* INSTRUCTIONS FOR THE TASK: Reproduce each of the records below word for word, omitting the pictures from your answer.

* MATERIAL TO PROCESS:
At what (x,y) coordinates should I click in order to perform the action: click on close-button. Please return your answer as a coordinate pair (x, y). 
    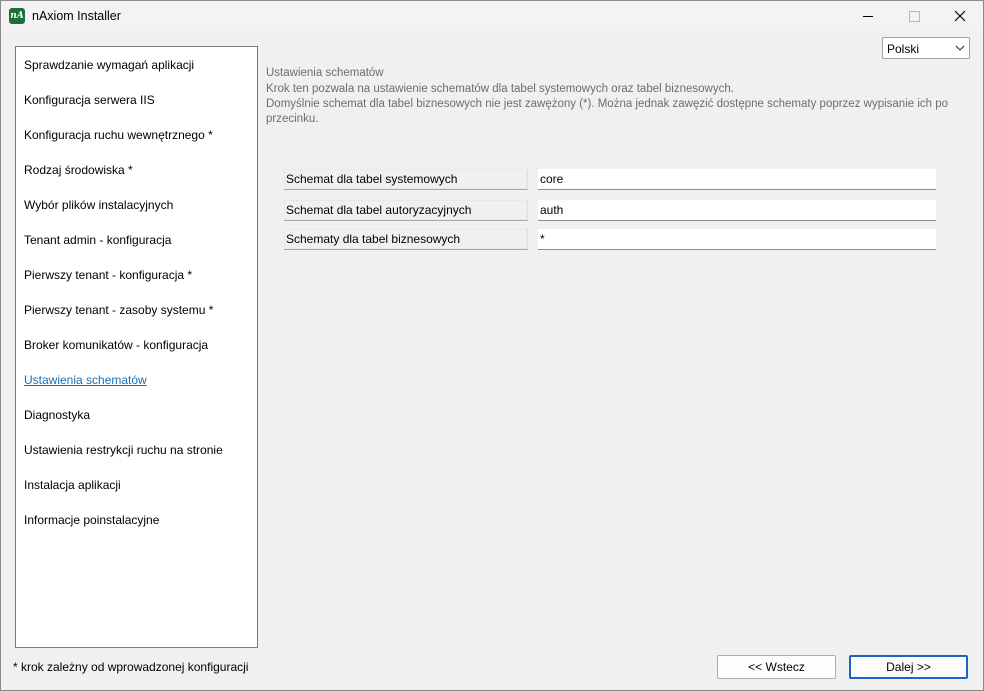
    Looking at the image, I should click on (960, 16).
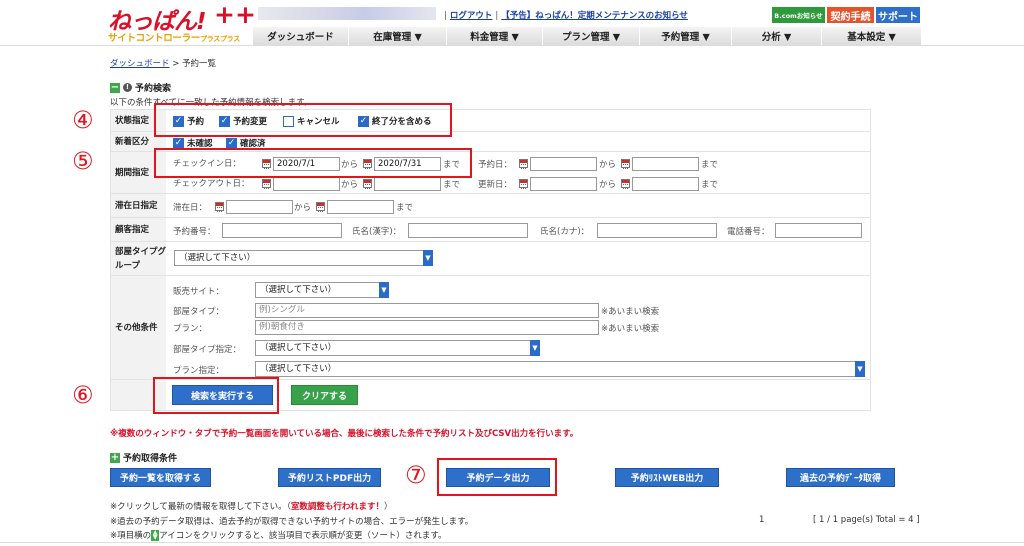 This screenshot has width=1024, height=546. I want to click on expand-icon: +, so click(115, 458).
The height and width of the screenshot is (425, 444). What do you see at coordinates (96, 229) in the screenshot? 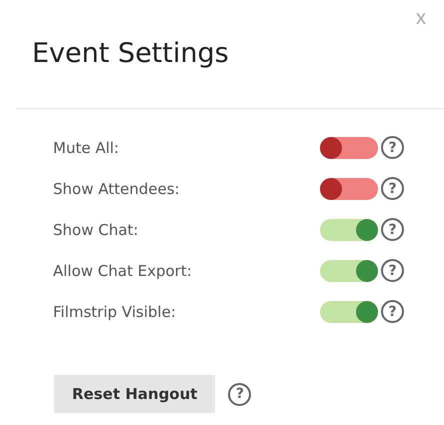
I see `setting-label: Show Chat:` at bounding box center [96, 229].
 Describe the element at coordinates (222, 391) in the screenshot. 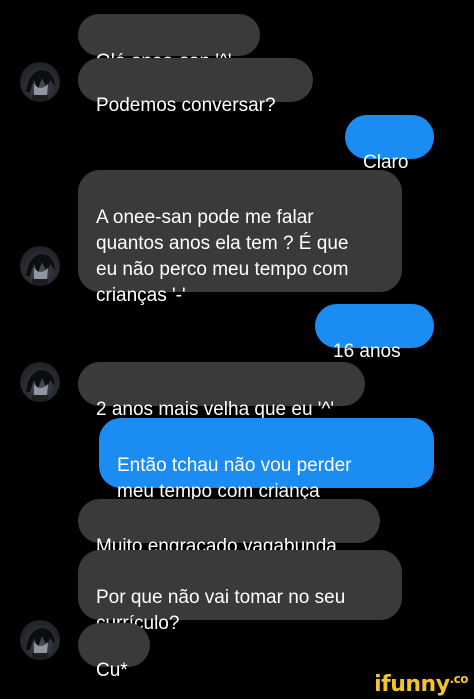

* EXPECTED OUTPUT:
At what (x,y) coordinates should I click in order to perform the action: click on close-button. Please return your answer as a coordinate pair (x, y). 
    Looking at the image, I should click on (960, 16).
 This screenshot has width=1024, height=546. I want to click on expand-icon: +, so click(115, 458).
The height and width of the screenshot is (425, 444). What do you see at coordinates (96, 229) in the screenshot? 
I see `setting-label: Show Chat:` at bounding box center [96, 229].
 Describe the element at coordinates (222, 391) in the screenshot. 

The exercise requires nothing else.